Exact copy, no pictures: every line from the one that contains "Task: Select Application groups service" through the end of the data below, and nothing else.

***** Data section *****

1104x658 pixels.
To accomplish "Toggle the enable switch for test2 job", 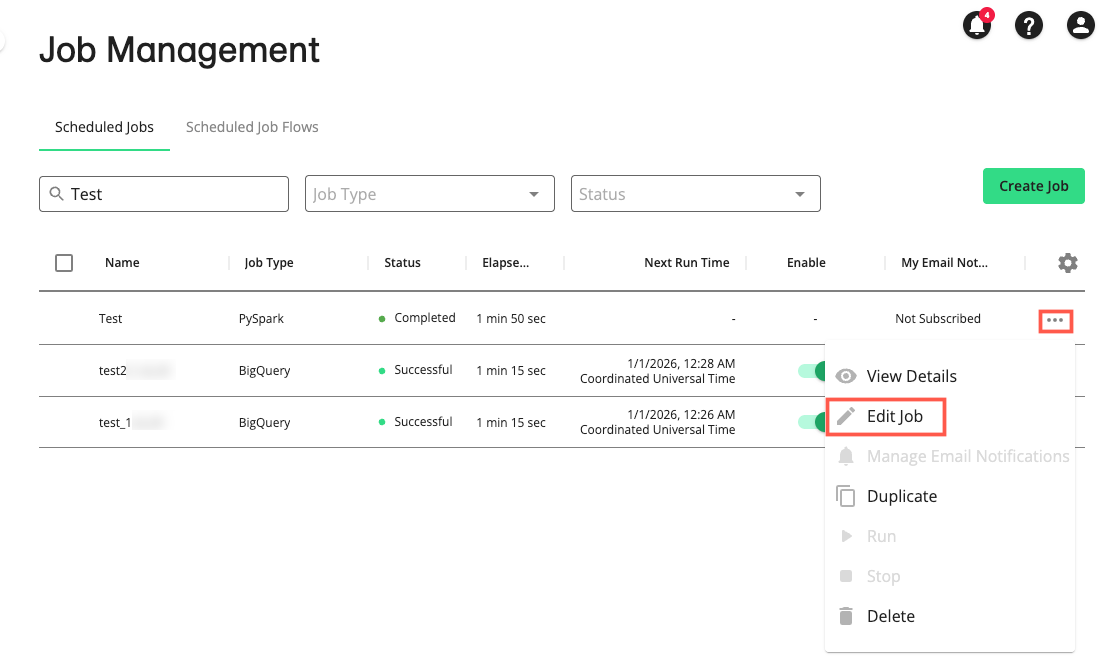I will pos(812,371).
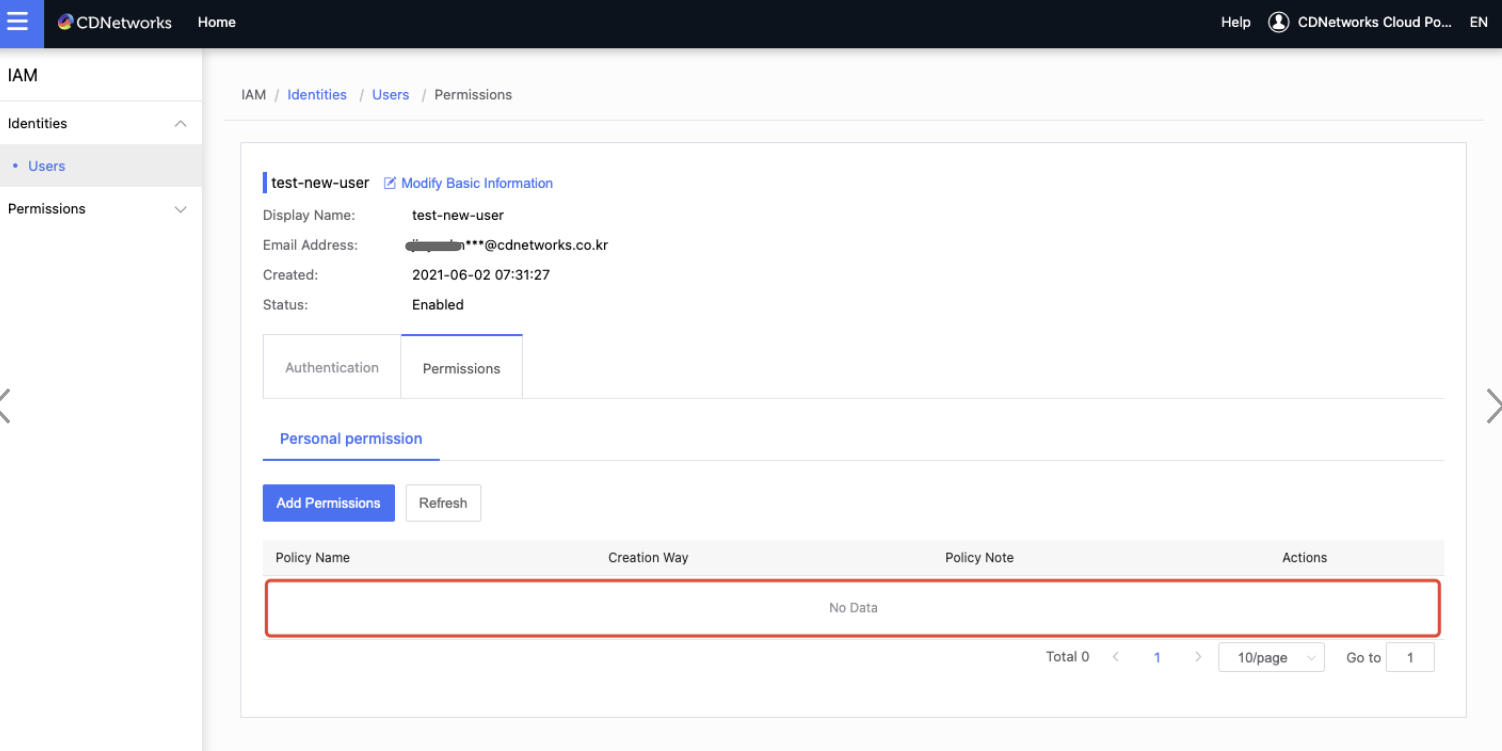Switch the EN language selector

1478,22
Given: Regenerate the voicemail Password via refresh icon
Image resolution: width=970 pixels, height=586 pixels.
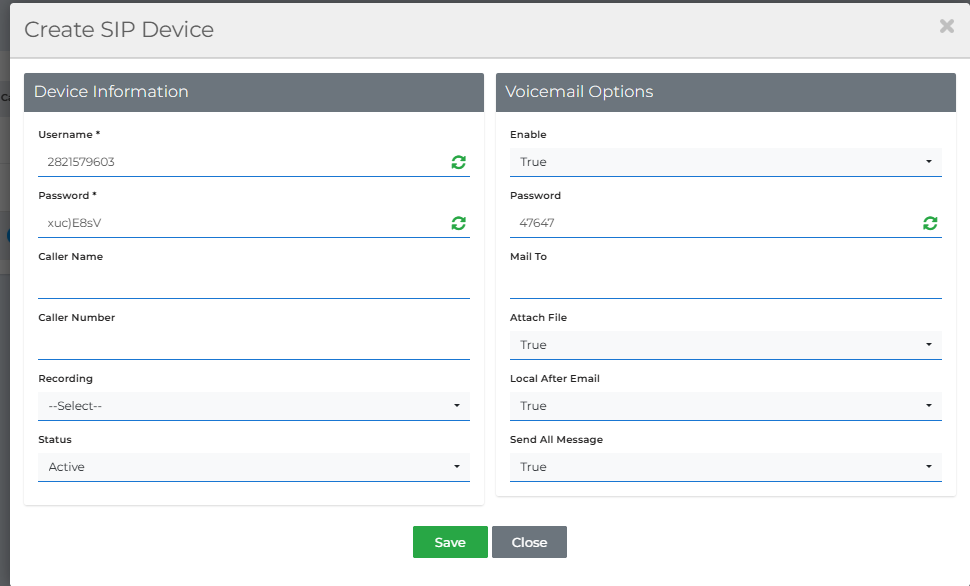Looking at the screenshot, I should pos(930,223).
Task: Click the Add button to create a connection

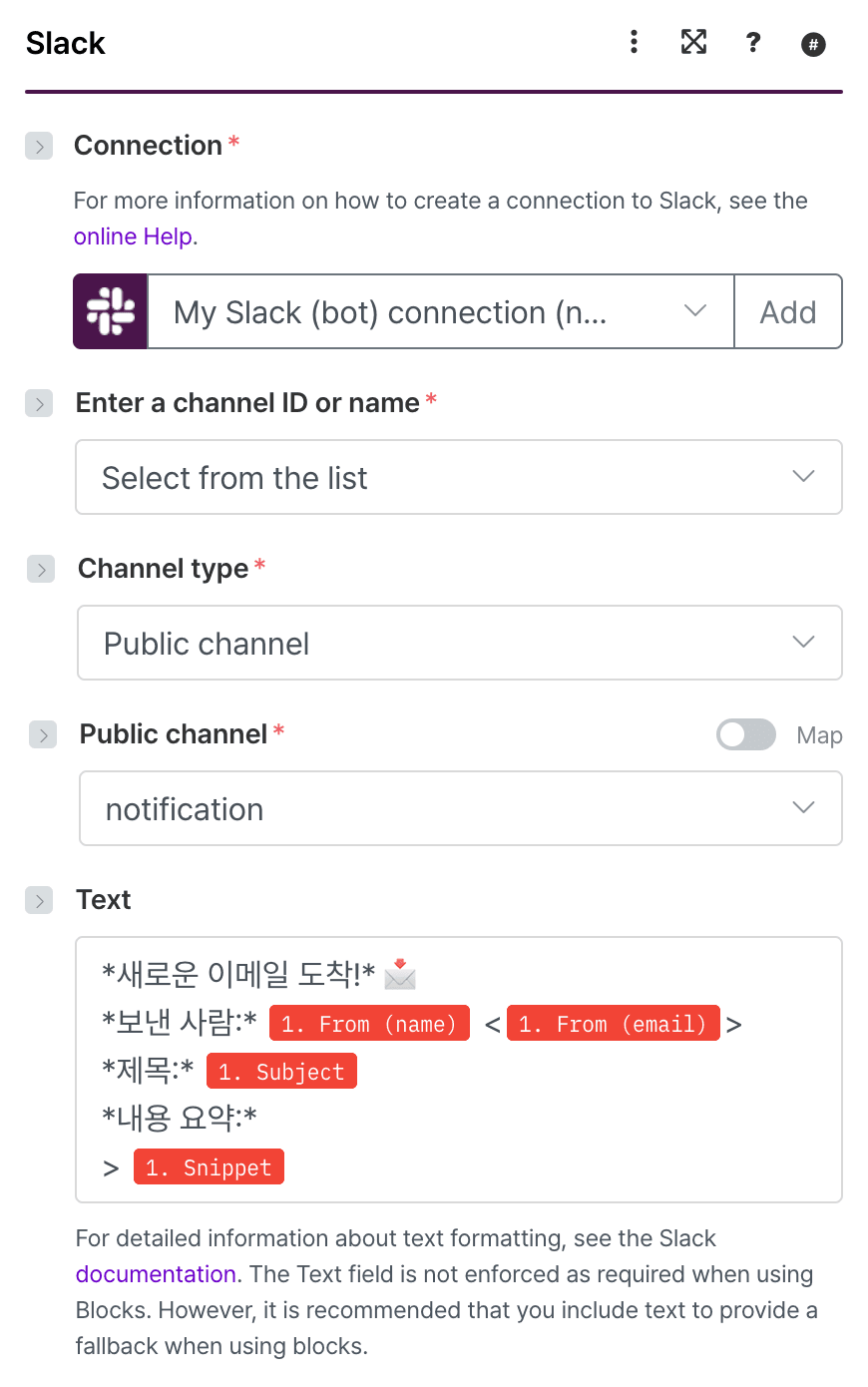Action: [787, 311]
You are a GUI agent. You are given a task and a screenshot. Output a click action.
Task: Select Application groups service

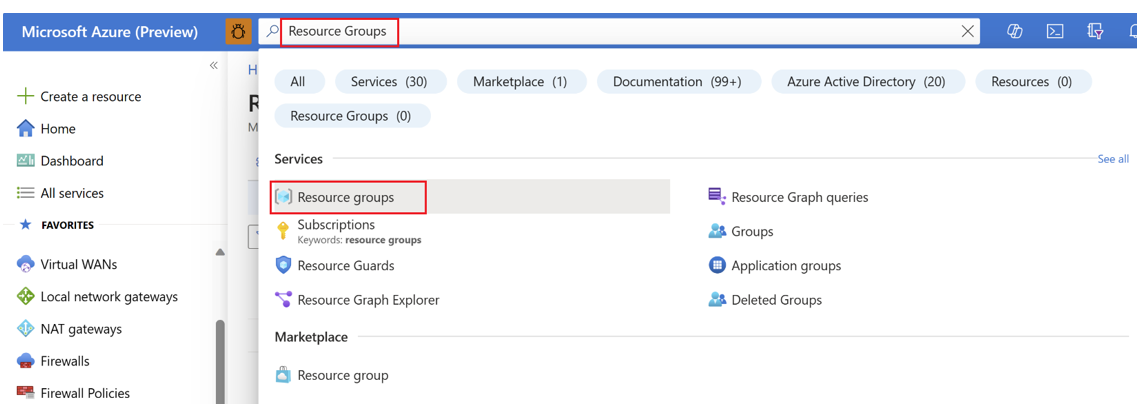click(785, 266)
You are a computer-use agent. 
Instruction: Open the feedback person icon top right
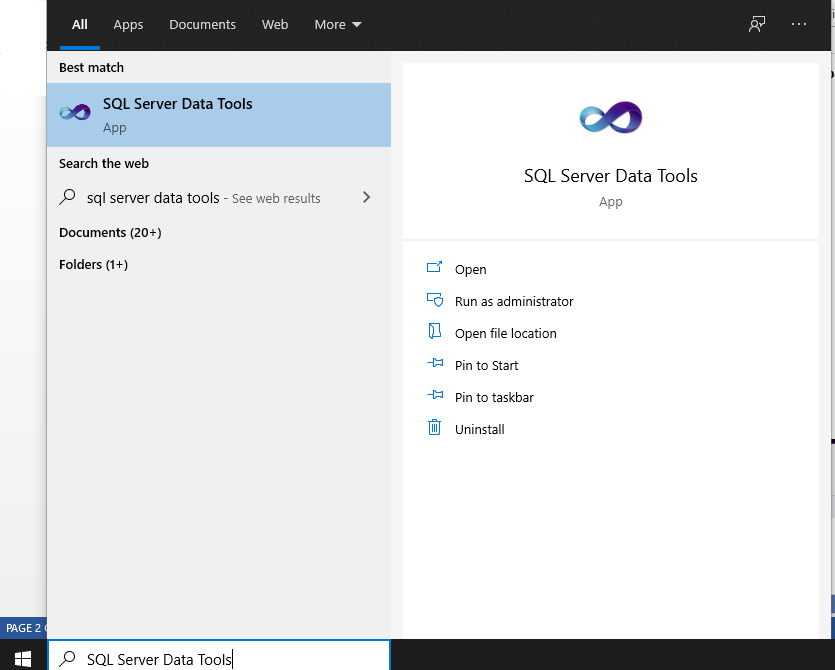tap(757, 23)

*****

Your solution:
Task: Select Application groups service

click(785, 266)
You are a computer-use agent. 
Instruction: Open the feedback person icon top right
tap(757, 23)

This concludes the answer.